A title should be short, simple, easily understood, and descriptive of the page it labels:
<title>About The Company</title>
To make it stand alone better in different contexts, you can include the website's name in addition to the
title of the single page:
<title>Power Outfitters Superhero Costume and Supply Co. - About Us</title>
Or, to be a bit more readable and put the most relevant information up front, include the single page title
before the site name:
<title>About Us - Power Outfitters Superhero Costume and Supply Co.</title>
If your website is organized in a multi-level hierarchy, as many sites are, the title element can reflect
that structure to help orient your visitors:
<title>Model MDTS40 / Domino Masks / Masks and Cowls / Power Outfitters</title>
If the main feature of your particular web page is a self-contained article or a blog post, the title element
should carry the title or headline of the article:
<title>Earth Nations Join Forces to Resist Invaders from Space! | Daily Globe</title>
The title element can only appear as a child of the head element and nowhere else, and it can only
contain text; no other elements are allowed within a title . This element belongs to the metadata content
model (as most of these header elements do) and always requires both a start tag and an end tag.
Required Attributes
There aren't any required attributes for the title element.
Optional Attributes
The title element doesn't offer any optional attributes.
meta
The term metadata is often defined as “data about data.” The HTML meta element carries information
about the document itself, such as who created it, when it was published, or what software generated it.

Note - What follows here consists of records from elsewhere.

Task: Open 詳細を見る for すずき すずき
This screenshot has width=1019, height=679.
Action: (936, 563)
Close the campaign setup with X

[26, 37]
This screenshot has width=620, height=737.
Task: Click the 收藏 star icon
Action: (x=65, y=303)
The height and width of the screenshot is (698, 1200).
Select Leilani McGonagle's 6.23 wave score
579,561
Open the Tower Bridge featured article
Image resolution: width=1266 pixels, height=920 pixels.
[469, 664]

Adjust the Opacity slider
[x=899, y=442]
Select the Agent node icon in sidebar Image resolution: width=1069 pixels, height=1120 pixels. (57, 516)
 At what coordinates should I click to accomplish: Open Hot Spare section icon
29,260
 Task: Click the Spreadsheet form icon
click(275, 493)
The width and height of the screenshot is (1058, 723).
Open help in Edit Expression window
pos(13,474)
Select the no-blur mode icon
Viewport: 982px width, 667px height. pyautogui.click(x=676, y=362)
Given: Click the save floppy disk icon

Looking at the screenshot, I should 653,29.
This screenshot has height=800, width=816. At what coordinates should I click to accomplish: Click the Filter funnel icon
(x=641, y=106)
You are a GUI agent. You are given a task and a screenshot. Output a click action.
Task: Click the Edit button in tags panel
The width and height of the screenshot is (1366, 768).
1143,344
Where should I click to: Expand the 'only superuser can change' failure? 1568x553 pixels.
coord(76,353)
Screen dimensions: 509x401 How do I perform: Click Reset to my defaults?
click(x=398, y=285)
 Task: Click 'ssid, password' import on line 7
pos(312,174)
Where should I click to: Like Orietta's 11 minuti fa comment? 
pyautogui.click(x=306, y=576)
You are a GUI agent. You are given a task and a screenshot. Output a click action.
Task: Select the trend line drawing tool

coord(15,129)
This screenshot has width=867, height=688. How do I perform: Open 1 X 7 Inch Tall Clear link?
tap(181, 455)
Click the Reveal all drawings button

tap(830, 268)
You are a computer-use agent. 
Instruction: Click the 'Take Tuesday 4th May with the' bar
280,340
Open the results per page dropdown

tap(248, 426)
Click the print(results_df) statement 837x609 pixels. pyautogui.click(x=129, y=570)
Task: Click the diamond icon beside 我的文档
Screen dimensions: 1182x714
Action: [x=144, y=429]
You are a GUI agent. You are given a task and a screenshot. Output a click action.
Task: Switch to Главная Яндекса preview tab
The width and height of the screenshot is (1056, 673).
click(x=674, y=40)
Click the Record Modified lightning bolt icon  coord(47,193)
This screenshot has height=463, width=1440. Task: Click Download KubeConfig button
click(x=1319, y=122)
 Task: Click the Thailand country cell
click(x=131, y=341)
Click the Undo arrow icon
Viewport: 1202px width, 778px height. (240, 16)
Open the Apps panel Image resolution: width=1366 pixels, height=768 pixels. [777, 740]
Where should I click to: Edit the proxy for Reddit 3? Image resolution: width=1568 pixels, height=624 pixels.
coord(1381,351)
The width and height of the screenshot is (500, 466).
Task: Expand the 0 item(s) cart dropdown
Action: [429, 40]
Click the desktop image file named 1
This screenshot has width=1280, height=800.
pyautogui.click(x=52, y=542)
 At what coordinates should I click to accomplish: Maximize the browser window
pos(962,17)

A
meta element can also give special instructions to user-agents and web servers for how to handle the
document, such as what set of characters to use for rendering the text, or how long the page should be
stored in a browser's cache. It's a void element that holds no contents and has no end tag, but you can
close it with a trailing slash ( /> ) if you prefer XHTML syntax. This element isn't rendered on the page itself
and isn't seen by users at all (unless they view the source HTML, of course).